Tech and intellectual property
In the chapter covering technology transfer, the US and China have agreed that companies should not support direct investment activities or the provision of market access that seeks to acquire foreign technology. This had been the case under China’s previous law stipulating that foreign firms could only set up businesses in China, as many carmakers did, as part of a 50:50 joint venture that included the transfer of technology. However, China has been rolling back that requirement since 2018 and carmakers including BMW have already increased their stakes in the former joint ventures. Tesla has also gained approval to build its own privately owned ‘gigafactory’ in Shanghai. Nevertheless, including the agreement in the new trade deal clarifies the policy for companies investing in China.

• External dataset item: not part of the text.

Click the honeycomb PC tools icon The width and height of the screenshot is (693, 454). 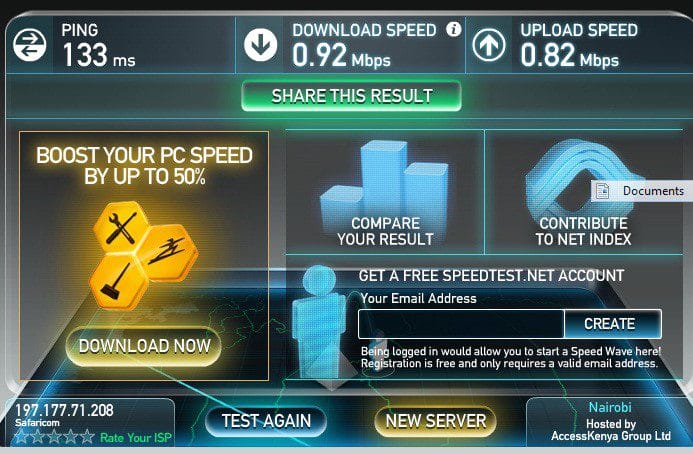click(142, 255)
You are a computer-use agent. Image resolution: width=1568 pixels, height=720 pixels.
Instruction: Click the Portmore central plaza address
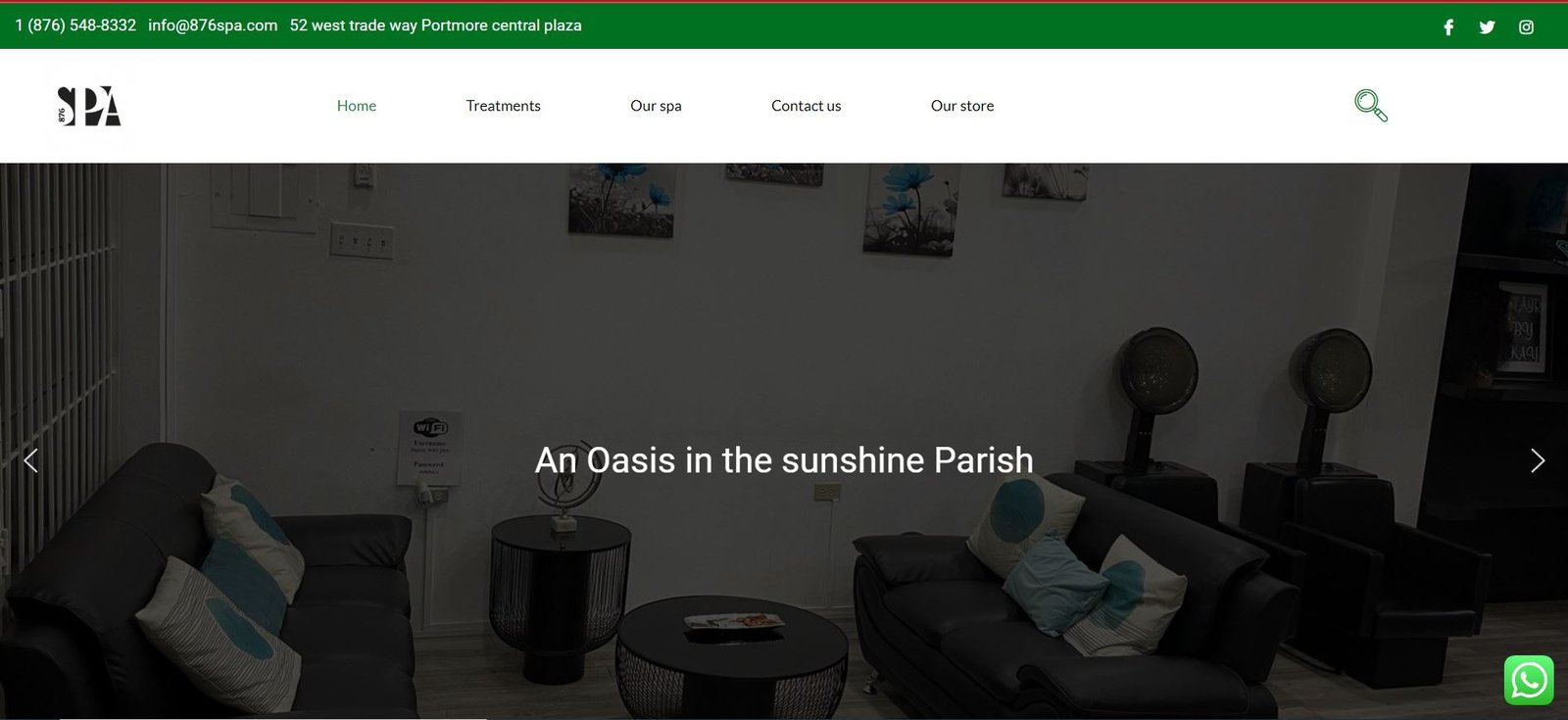(x=435, y=25)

In terms of intellectual property and trade secret protection, China and the US have agreed on “sustained and effective action” to stop the the manufacture and distribution of counterfeit products. China has said it will increase border enforcement to detect and seize counterfeit goods. There have been cases of counterfeit seizures in China in the past, including the $1m of fake Toyota parts discovered in 2016 on route to Australia, and there are a number of reports of fake aftermarket parts exported into the US from China. A previous report from Ipsos Business Consulting (IBC)warned that the market for counterfeit automotive service parts in China was set to grow, along with the country’s overall automotive industry growth. Figures included in the Ipsos report indicated the relative value of China’s counterfeit automotive parts market was 83% of the global total.
Following the signing of the deal last week the American Automobile Policy Council (AAPC), which represents the interests of FCA, Ford and GM at a US government level, welcomed the deal.
“AAPC commends the Trump administration’s efforts to secure a phase-one trade agreement with China,” said president of the AAPC, Matt Blunt. “It is pivotal that US trade negotiators and their Chinese counterparts use this momentum to complete a robust trade agreement. We look forward to learning more about the auto provisions and we are encouraged by the commitment to address additional issues in the next stage of the negotiations.”